Michael Shur, que criou The Office e Parks and Recreation, faz um trabalho brilhante em “The Good Place”. A trama vai além do mistério de Eleanor, pois também questiona o que diferencia boas atitudes e más atitudes sob pontos de vistas diferentes. Outro ponto interessante é a não existência de um lugar “mediano”, que contemple quem não faz parte de nenhum extremo. No final da temporada, somos apresentados aos moradores do “Lugar Ruim”, que acaba sendo o oposto do “Lugar Bom”.

A excelente ideia de Shur e um elenco com um entrosamento de dar inveja a muitas outras sitcoms, criam uma série que carrega a comédia junto de um leve suspense. É pra suprir aquele vazio em que precisamos de algo bom passando na televisão pra distrair, rir, e também se sentir hipnotizado pela trama oferecida.

Kristen Bell, que ficou conhecida por dar vida a Veronica Mars, pode também ser lembrada do cômico e apaixonante “Quando Em Roma”. Na série, Kristen faz um ótimo papel como a “Falsa Eleanor”, que é mal educada, grossa, irresponsável e oportunista. É interessante ver a mudança gradual da personagem após as aulas com Chidi. William Jackson Harper também dá um show como o indeciso professor de ética Chidi, que é tão ingênuo a ponto de se espantar com a falta de limites de Eleanor.

Ted Danson é uma verdadeira surpresa com o “bom samaritano” Michael, criador do “Lugar Bom”. Depois de anos à frente da equipe de CSI: Crime Scene Investigation, Danson consegue surpreender em seu papel, apesar de ser esperado, pois Danson é conhecido pela sitcom Cheers, famosa nos anos 80. Também é justo dar destaque a Manny Jacinto que interpreta dois personagens distintos e necessários para dar ênfase na questão do que é ser bom ou ruim, e Jameela Jamil no papel da socialite Tahani Al-Amil. A atriz D’Arcy Carden interpreta o robô Janet, que é uma mão direita para Michael. É interessante ver a composição da atriz, uma vez que um robô é incapaz de ter sentimentos.

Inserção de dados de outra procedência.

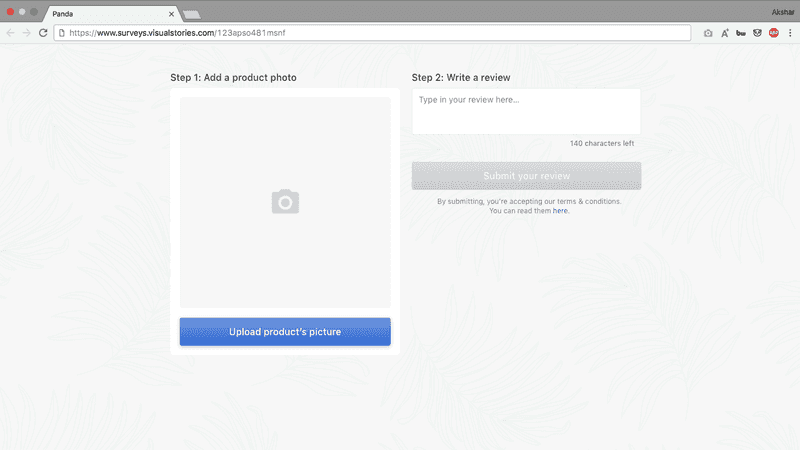Reload the page with refresh icon
The image size is (800, 450).
(x=43, y=33)
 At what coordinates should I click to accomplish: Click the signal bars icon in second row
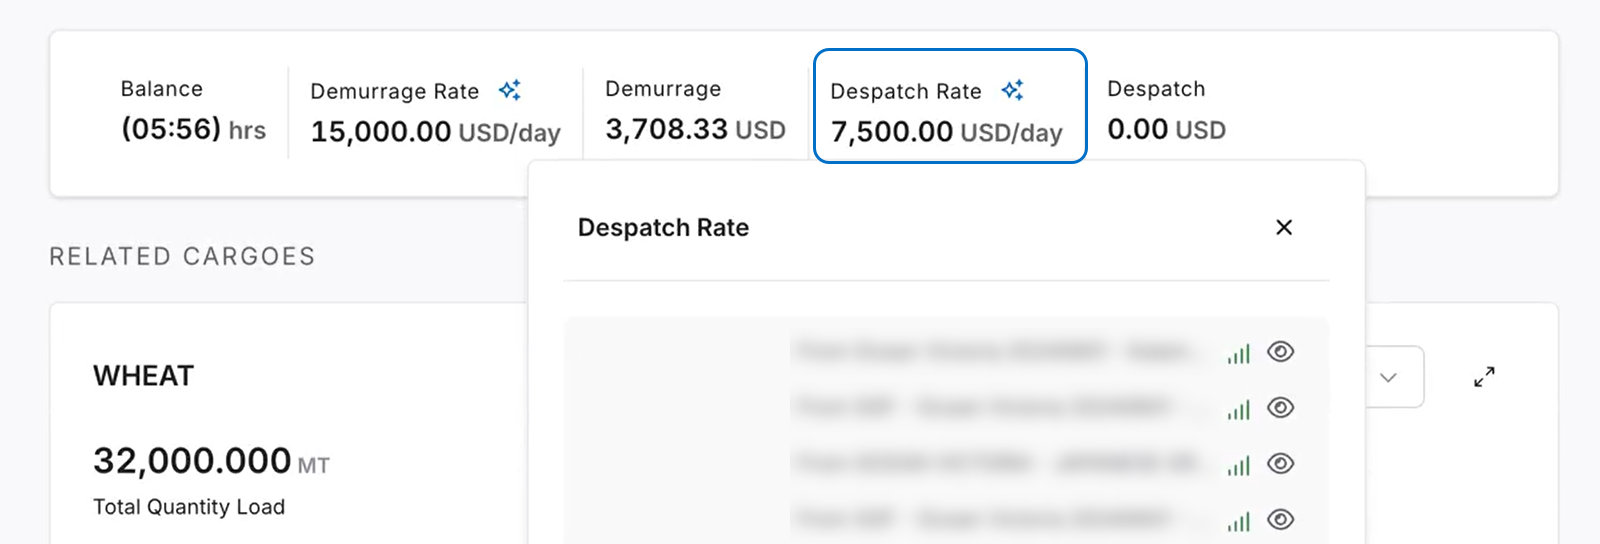tap(1239, 410)
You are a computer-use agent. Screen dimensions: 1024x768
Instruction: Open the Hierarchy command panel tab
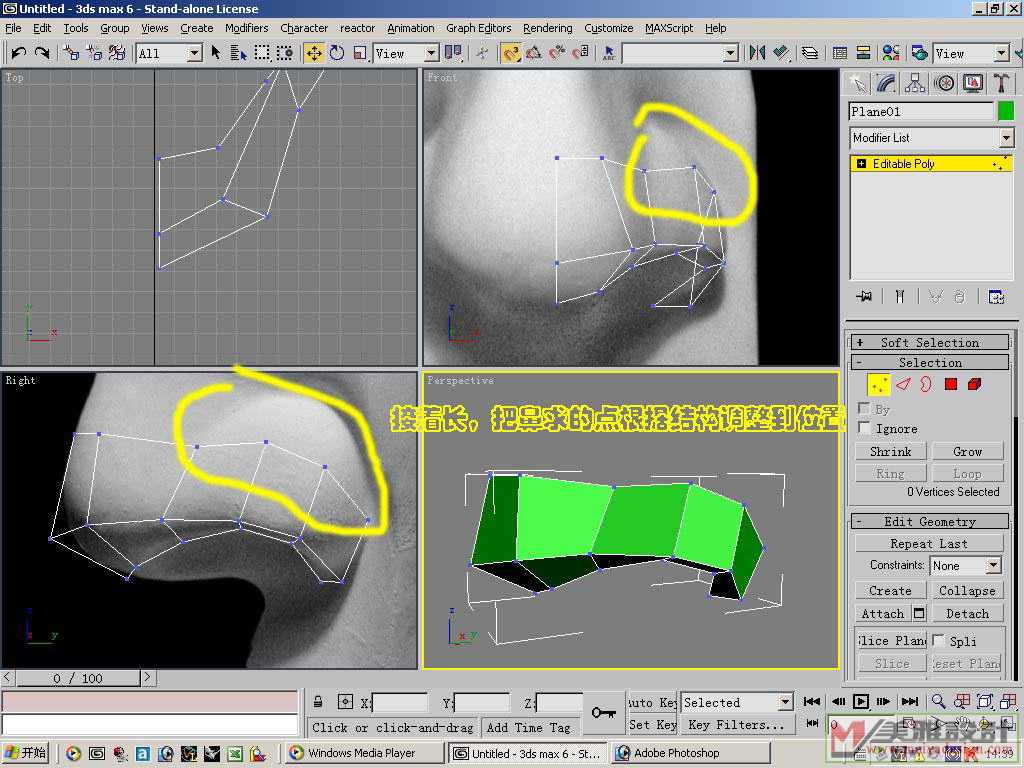tap(915, 83)
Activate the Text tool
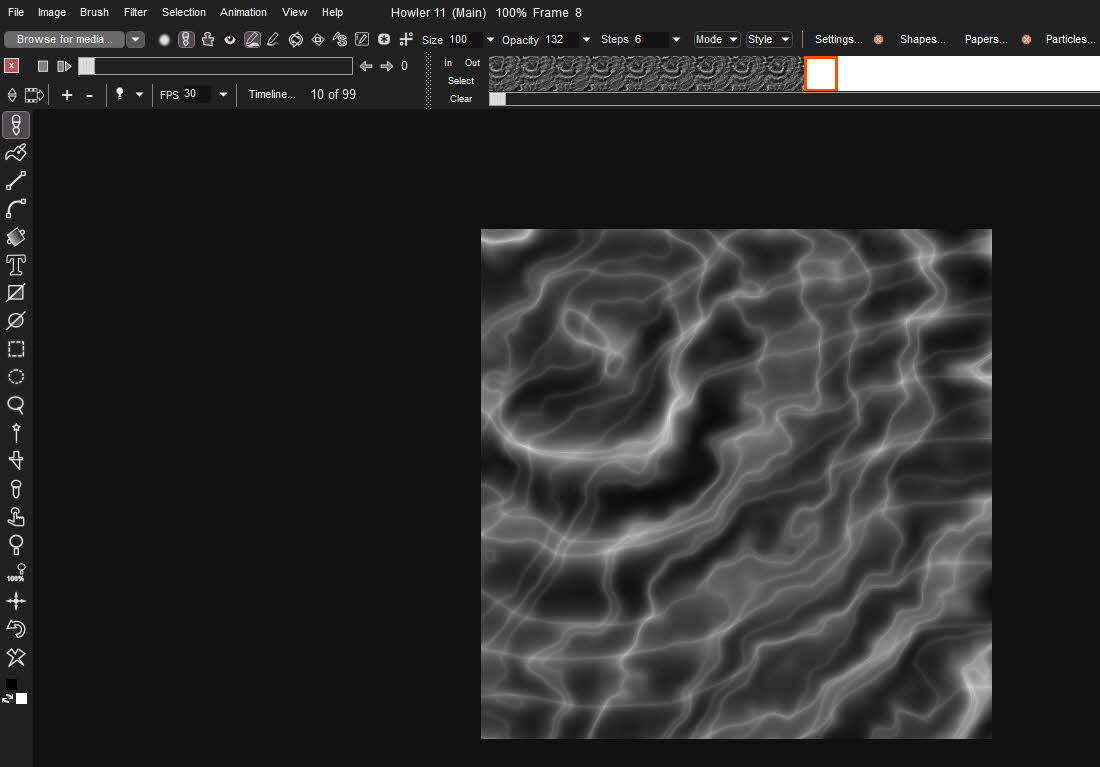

O único problema é que a narrativa se prolonga muito para o desfecho. Poderia, de certa forma, ter sido encurtado ou resumido. Não é tão ruim assim e não afeta em nada o curso da história, pois (e aqui vai um comentário para atiçar os seriadores assíduos), o final da temporada é incrível. Não pode nem ser chamado de um final na verdade, pois os episódios estão sendo disponibilizados semanalmente, então é possível emendar uma temporada na outra.

Em “The Good Place” temos um roteiro diversificado, que não é previsível e sabe ser cômico sem exageros, não força as situações que acontecem. O final, como dito, é surpreendente. A continuidade entre temporadas também é um ótimo recurso, que prende o público por mais episódios. Há tempos não havia uma série tão brilhante e atrativa, um acerto para a Netflix investir em transmiti-la.